How Amazon makes up for this operating shortfall is through its cash-generating cloud service, Amazon Web Services (AWS), and through a collection of diversified enterprise-focused services. AWS, with estimated operating margins of 26%, brought in $9.2 billion in profits in 2019—more than half of Amazon’s total.
Amazon’s Basket of Eggs
Unlike many of its retail competitors, Amazon has rapidly diversified its acquisitions since it originated in 1994.
Take the $1.2 billion acquisition of Zoox. Amazon plans to operate self-driving taxi fleets, all of which are designed without steering wheels. It is the company’s third largest since the $13.7 billion acquisition of organic grocer Whole Foods, followed by Zappos.

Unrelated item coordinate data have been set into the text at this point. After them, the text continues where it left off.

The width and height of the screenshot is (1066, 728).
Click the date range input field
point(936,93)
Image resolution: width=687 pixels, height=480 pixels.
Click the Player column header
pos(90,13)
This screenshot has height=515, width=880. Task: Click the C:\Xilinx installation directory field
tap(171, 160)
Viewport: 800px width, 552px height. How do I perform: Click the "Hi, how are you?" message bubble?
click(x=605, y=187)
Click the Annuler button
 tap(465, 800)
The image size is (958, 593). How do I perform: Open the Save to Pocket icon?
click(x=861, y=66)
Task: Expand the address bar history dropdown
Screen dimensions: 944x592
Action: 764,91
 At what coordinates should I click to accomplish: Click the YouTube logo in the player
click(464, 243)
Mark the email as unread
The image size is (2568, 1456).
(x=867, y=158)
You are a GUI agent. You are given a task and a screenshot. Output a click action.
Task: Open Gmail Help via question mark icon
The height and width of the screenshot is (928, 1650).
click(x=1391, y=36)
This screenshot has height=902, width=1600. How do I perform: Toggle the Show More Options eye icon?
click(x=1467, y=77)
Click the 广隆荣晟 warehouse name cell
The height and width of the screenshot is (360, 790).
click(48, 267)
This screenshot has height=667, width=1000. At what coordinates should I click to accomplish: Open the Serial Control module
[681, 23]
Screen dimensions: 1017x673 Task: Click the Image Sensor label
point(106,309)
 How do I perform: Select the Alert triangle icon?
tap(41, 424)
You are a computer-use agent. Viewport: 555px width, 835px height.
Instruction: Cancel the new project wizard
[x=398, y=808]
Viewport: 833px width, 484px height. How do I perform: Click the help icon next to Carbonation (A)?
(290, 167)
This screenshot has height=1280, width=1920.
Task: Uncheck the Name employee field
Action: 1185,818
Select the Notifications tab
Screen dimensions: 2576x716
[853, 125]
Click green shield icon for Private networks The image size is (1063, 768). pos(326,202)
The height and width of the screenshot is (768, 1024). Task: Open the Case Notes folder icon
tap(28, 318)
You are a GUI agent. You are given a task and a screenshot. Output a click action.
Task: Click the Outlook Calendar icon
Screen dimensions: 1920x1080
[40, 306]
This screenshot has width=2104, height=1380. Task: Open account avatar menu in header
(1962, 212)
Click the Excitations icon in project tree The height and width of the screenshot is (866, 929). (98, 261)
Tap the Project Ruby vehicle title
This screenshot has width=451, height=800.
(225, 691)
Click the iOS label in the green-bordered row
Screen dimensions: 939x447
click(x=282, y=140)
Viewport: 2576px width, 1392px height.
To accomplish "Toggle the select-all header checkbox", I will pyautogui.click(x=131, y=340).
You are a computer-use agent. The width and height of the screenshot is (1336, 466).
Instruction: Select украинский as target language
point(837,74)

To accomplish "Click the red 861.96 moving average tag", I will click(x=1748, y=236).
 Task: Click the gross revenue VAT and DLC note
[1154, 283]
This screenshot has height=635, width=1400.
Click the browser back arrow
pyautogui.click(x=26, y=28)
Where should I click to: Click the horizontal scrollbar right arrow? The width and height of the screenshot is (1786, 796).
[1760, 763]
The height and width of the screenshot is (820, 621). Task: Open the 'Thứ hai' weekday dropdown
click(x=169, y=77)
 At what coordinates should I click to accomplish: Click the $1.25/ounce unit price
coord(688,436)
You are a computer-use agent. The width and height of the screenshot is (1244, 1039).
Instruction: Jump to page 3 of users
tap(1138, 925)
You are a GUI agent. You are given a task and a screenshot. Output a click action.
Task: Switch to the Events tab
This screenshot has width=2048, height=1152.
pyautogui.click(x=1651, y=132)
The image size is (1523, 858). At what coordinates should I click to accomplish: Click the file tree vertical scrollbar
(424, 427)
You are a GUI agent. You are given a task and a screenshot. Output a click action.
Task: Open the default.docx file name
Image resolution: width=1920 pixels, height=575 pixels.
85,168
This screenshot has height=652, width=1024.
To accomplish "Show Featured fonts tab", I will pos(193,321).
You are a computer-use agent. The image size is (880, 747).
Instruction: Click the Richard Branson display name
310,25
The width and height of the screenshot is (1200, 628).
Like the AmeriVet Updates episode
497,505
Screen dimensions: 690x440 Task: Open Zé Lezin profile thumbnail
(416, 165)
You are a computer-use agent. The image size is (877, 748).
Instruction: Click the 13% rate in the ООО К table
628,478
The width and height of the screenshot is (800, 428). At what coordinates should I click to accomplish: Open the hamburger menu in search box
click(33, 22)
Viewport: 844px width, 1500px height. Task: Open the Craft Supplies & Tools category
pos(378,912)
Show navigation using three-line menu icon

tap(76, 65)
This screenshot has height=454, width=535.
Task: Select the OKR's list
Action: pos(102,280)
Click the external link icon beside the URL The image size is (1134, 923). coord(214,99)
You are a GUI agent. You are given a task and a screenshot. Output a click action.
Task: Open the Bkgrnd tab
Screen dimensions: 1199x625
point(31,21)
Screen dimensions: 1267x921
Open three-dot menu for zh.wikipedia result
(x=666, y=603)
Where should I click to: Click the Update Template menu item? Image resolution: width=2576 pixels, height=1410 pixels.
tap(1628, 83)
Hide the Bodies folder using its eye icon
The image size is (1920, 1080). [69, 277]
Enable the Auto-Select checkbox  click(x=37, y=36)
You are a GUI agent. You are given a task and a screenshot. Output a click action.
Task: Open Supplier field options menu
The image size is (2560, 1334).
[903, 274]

Accounting for the lion’s share of Amazon-owned physical stores, Whole Foods has 508 stores across the U.S., UK, and Canada. While Amazon doesn’t outline revenues across its physical retail segments—which include Amazon Books stores, Amazon Go stores, and others—physical store sales tipped over $17 billion in 2019.
Meanwhile, Amazon also owns gaming streaming platform Twitch, which it acquired for $970 million in 2017. Currently, Twitch makes up 73% of the streaming market and brought in an estimated $300 million in ad revenues in 2019.
Despite the flood of online orders due to quarantines and social distancing requirements, Amazon’s bottom line has suffered. In the second quarter of 2020 alone, it is expected to rack up $4 billion in pandemic-related costs.
Yet, at the same time, its customer-obsessed business model appears to thrive under current market conditions. As of July 1, its stock price has spiked over 51% year-to-date. On an annualized basis, that’s roughly 100% in returns.
As margins get squeezed and expenses grow, is Amazon’s growth sustainable in the long-term? Or, are the company’s strategic acquisitions and revenue streams providing the catalysts (and cash) for only more short-term success?